There’s no question that many people receiving stimulus checks will be people who haven’t taken a serious hit to their income and don’t need special help. In that sense the checks will be poorly targeted, certainly as compared to enhanced unemployment benefits.

However, we know that a substantial number of people experiencing significant income losses won’t be helped by unemployment benefits — for example, those who are still working but at reduced hours or wages. Universal basic payments will give such people much-needed help. True, they’re a leaky bucket, and you wouldn’t want them to be the main element of a rescue plan — but they aren’t! They’re a supplement that will do some good.

And they’re also hugely popular, which isn’t an irrelevant consideration.

Actually, every major element in the Biden plan has strong public approval. But support for stimulus checks is through the roof.

[Note: According to a poll taken this month, 68% of voters want Biden and the Democratic Congress to pass a relief package that will do the most to stop the spread of coronavirus and help people economically. Only 32% favor a smaller package that will do less but have bipartisan Republican support.]

Now, policy shouldn’t be driven entirely by opinion polls. But if you care about setting the stage for policy beyond the pandemic, delivering the goods to voters in the first round will be crucial.

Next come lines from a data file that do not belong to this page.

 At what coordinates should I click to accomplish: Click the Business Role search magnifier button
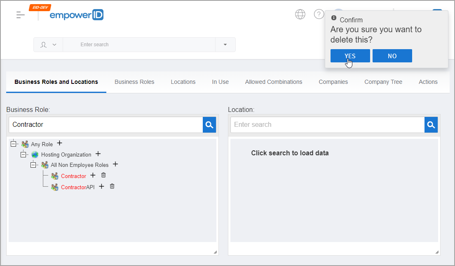point(209,125)
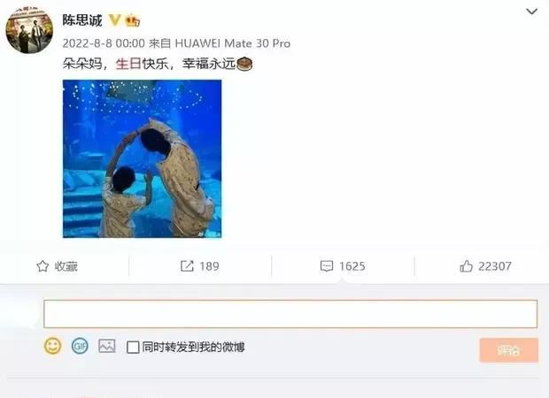
Task: Click the 2022-8-8 00:00 timestamp
Action: [x=104, y=43]
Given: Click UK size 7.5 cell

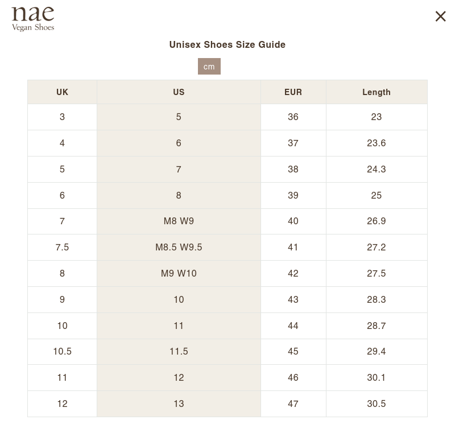Looking at the screenshot, I should (62, 247).
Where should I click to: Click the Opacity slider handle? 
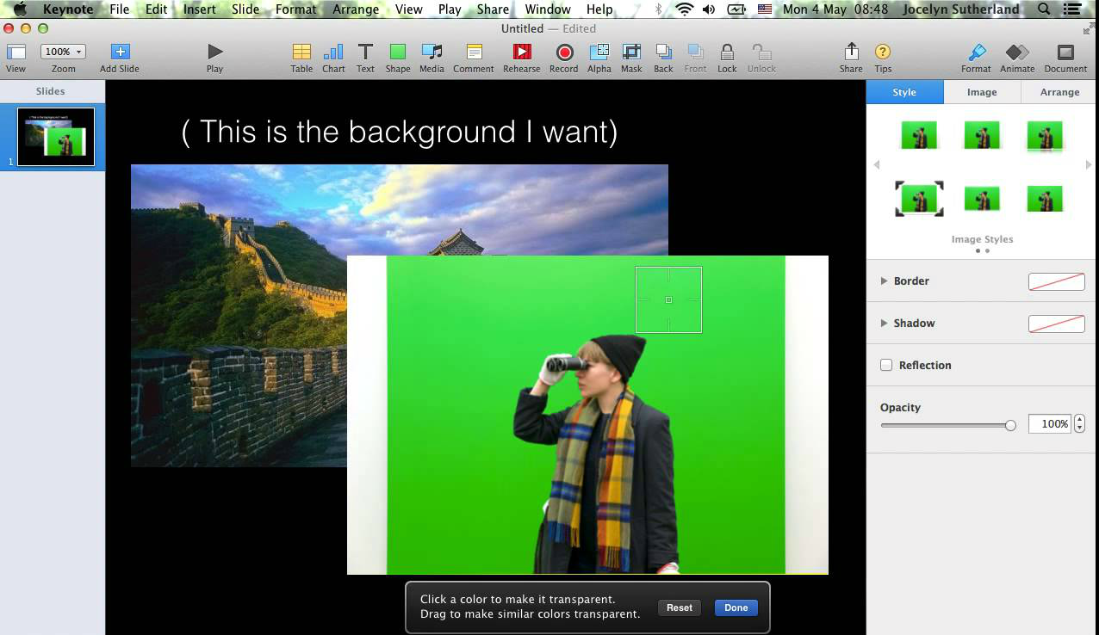(1010, 425)
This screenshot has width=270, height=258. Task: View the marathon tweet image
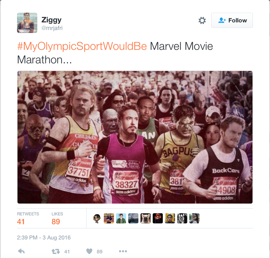tap(135, 137)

Of all the arguments made by critics of a big rescue plan, the one that really has me rubbing my eyes is the suggestion that we should scale the plan back to make room for later policies, like investment in infrastructure. Wasn’t the overwhelming lesson from the Obama years that that’s not how it works? The effective constraint on good policy isn’t financial, it’s political — and as a result underpowered policy in the short run ends up killing the chance of good policy in the years ahead.

A trip down memory lane: Back in 2009 I was more or less frantically warning that the Obama stimulus was too small, and a key part of that warning was my fear that going small would undermine future policy prospects. Here’s what I wrote in January 2009:

“I see the following scenario: a weak stimulus plan, perhaps even weaker than what we’re talking about now, is crafted to win those extra GOP votes. The plan limits the rise in unemployment, but things are still pretty bad, with the rate peaking at something like 9 percent and coming down only slowly. And then Mitch McConnell says “See, government spending doesn’t work.”

“Let’s hope I’ve got this wrong.”

Alas, I didn’t have it wrong.

Circumstances are different now, but the basic logic is the same. If you want effective policy on infrastructure, on the environment, on children and more, Biden has to deliver big, tangible benefits with his rescue plan. Otherwise he’ll squander political capital, and probably lose any chance to do significantly more.

So this plan really needs to go big. The risks, economic and political, of falling short are huge, and should [end the discussion].